A Genetic Programming Approach to Engineering MRI Reporter Genes

Abstract

Here we develop a mechanism of protein optimization using a computational approach known as "genetic programming". We developed an algorithm called Protein Optimization Engineering Tool (POET). Starting from a small library of literature values, the use of this tool allowed us to develop proteins that produce four times more MRI contrast than what was previously state-of-the-art. Interestingly, many of the peptides produced using POET were dramatically different with respect to their sequence and chemical environment than existing CEST producing peptides, and challenge prior understandings of how those peptides function. While existing algorithms for protein engineering rely on divergent evolution, POET relies on convergent evolution and consequently allows discovery of peptides with completely different sequences that perform the same function with as good or even better efficiency. Thus, this novel approach can be expanded beyond developing imaging agents and can be used widely in protein engineering.

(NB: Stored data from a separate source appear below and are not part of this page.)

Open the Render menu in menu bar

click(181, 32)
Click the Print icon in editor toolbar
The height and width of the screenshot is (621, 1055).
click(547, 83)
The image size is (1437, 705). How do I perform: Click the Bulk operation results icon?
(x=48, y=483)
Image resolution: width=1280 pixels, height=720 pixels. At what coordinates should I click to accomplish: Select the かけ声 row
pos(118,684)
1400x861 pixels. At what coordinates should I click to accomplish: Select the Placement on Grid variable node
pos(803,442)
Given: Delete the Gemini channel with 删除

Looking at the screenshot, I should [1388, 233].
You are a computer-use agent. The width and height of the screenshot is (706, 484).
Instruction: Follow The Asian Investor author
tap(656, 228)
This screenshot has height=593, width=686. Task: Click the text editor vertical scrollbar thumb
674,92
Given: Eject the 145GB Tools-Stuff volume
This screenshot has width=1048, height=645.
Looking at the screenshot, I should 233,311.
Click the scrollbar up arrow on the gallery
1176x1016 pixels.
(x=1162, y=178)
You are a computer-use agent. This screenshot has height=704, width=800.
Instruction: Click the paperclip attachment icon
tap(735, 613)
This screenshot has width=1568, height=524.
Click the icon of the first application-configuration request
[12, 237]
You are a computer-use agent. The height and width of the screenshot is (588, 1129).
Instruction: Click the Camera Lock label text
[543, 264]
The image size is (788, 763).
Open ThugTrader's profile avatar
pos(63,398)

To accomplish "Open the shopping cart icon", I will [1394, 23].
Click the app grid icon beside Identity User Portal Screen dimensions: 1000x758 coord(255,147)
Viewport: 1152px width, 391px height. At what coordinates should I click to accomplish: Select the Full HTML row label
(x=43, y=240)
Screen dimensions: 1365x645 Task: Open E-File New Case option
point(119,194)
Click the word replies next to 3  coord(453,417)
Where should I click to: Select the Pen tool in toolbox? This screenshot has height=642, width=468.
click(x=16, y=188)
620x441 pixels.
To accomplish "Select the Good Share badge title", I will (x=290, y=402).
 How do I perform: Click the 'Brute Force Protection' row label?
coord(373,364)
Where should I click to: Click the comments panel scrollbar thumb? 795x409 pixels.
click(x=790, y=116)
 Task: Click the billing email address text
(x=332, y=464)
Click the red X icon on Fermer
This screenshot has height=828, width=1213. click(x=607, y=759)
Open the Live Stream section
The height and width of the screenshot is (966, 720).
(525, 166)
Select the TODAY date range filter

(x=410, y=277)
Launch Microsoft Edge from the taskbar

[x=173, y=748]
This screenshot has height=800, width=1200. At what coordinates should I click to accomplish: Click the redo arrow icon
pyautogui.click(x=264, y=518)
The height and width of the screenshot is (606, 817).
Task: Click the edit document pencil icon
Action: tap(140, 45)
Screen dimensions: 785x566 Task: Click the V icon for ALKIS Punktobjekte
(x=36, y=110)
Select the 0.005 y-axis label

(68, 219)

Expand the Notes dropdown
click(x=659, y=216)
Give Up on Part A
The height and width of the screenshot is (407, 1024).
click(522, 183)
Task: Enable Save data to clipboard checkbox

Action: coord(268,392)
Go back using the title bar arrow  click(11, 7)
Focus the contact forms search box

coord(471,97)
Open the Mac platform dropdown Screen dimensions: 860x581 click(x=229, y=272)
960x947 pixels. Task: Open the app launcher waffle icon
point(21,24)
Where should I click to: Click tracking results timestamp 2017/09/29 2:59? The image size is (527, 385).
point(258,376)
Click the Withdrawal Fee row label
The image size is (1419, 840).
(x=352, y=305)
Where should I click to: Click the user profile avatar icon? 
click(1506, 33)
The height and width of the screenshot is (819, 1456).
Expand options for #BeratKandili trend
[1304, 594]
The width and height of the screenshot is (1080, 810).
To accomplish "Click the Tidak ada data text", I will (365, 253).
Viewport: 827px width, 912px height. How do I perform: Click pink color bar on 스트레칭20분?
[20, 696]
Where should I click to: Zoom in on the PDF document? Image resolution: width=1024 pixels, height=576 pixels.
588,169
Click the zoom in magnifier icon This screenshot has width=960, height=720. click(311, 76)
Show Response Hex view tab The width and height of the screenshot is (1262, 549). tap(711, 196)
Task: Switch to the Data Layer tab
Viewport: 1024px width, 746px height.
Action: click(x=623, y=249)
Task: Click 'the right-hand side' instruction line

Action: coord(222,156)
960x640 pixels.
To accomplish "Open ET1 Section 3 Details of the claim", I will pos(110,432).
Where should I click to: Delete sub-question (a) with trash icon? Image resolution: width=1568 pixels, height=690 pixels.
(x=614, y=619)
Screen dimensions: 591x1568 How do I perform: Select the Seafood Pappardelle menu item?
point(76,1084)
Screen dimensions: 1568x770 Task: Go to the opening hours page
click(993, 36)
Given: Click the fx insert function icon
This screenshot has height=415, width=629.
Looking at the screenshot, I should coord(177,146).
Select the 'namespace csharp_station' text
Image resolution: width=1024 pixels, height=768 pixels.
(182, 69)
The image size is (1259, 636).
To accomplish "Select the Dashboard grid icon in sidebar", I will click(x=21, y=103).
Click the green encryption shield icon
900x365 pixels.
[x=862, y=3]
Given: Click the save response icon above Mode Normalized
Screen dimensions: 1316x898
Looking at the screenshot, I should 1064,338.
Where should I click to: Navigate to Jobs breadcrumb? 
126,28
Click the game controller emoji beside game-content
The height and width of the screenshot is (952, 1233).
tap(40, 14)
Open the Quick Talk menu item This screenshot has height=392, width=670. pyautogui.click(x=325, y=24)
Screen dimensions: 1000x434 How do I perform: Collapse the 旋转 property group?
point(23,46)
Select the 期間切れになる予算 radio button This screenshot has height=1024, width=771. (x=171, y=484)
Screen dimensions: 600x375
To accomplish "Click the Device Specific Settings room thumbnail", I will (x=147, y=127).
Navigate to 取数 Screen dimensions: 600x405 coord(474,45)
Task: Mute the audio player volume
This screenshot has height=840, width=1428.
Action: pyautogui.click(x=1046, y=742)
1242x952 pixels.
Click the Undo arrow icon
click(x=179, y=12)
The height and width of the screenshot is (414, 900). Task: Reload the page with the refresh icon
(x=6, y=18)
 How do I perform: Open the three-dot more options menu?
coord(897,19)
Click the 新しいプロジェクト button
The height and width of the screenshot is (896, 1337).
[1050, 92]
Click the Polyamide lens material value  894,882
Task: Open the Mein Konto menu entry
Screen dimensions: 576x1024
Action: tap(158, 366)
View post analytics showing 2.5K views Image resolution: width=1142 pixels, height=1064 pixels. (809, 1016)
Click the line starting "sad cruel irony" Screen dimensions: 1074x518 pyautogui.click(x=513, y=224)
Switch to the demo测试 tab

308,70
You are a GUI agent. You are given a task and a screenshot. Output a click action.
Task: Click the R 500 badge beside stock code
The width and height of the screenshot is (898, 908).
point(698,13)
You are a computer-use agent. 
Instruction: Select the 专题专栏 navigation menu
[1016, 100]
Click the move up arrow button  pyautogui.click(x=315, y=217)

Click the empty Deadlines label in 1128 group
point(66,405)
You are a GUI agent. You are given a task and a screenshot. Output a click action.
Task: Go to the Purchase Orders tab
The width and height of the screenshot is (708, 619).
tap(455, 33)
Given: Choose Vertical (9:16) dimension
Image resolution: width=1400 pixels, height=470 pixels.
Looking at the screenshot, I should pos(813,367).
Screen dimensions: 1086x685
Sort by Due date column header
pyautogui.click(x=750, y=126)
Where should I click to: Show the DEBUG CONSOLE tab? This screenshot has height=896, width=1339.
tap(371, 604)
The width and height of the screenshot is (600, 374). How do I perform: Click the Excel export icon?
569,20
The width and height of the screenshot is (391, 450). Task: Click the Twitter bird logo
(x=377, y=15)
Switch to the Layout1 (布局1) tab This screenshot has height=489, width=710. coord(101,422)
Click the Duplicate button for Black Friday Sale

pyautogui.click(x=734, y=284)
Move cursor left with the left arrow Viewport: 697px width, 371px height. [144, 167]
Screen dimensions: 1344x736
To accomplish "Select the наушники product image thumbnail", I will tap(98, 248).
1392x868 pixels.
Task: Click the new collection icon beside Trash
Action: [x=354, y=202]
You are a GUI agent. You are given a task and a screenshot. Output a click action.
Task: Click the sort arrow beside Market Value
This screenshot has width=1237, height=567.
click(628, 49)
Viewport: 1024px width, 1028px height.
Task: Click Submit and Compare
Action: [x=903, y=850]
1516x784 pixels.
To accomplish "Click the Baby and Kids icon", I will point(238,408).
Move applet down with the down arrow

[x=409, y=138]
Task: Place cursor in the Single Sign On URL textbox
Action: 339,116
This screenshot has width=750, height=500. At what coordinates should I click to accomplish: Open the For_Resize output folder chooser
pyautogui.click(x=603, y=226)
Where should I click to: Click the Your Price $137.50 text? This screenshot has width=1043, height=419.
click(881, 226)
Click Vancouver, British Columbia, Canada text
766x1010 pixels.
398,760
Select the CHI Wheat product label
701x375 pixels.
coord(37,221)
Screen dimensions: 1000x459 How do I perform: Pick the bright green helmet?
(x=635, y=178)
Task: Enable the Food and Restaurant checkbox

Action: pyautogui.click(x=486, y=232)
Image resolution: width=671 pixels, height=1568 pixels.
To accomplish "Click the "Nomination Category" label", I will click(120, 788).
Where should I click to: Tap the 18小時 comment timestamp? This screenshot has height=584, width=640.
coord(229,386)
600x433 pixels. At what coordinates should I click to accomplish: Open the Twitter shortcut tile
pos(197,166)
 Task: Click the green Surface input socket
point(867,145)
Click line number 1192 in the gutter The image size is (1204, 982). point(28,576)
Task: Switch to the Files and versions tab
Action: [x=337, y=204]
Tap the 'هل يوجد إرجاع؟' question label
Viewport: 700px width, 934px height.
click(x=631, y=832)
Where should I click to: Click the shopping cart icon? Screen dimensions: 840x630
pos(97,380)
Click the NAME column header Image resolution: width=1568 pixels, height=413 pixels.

Keywords: CEST MRI; genetic programming; protein engineering.

Figure 1

The principles of POET. (a) Illustration of conventional directed evolution, where in each evolution cycle one mutant exhibits better fitness and thus is used as a template for the following generation of evolution. (b) Often, in directed evolution, the protein fitness reaches a local maximum, and consequently all the mutants exhibit lower fitness (empty arrows). In this case it is impossible to predict which mutant should be used as a template to achieve improved fitness (the route from 1 to 5). (c) In the case of POET, the route from 1 to 5 is not determined by stepwise mutagenesis and adhering to the parental protein, but rather by generating libraries of peptides that cover broadly all the search space. Each generation helps to shape a set of rules that determine the next set of peptides. This way all the search space of the fitness landscape is covered and consequently minimizing the probability of missing the absolute maximum.

Figure 2

Schematic illustration of POET. (a–d) Paradigm and workflow.

Figure 3

Improvement of CESTides by POET. (a) MTR and z-spectra from the best and the worst peptide in generation 7. (b) The MTR_asym is normalized against the contrast generated by K12 in the same experiment to provide a consistent comparison across experiments and plotted with respect to the generations.

Figure 4

Structure of four representative distinct peptides. (a) K12; KKKKKKKKKKKK; Theoretical pI/Mw: 11.04/1556.10. (b) A peptide from generation 2 has a neutral pI, yet generates contrast higher than the K12; NSSNHSNNMPCQ; Theoretical pI/Mw: 6.73/1332.38. (c) A peptide from generation 5 that generates contrast that is approximately 4 times larger than K12: KMWDWEQKKKWI; Theoretical pI/Mw: 9.53/1706.04. (d) A peptide from generation 7 that generates contrast that is twice that of K12 but has an acidic pI: ICLKSQPICGID.

Figure 5

Sensitivity of evolved CEST peptides. (a) Contrast for each sample from the dilution experiment. Lines are from linear regressions, and each has an R² greater than 0.95. (b) Probability maps show the p-values from a t test to determine if any contrast perceived is statistically significant. (c) CEST maps show the MTR_asym values for each pixel.

Figure 6

Grantham distance between discovered CESTides. (a) Intergenerational distance, where peptides are compared to those in their own generation and all prior ones. (b) Intragenerational distance, where peptides are only compared to those in the same generation. The peptides discovered using POET are blue circles (mean ± 95% confidence interval (CI)), simulated peptides generated randomly are shown as red squares (mean ± 95% CI). Each data set has a trendline fit to an exponential decay curve (a), or linearly (b).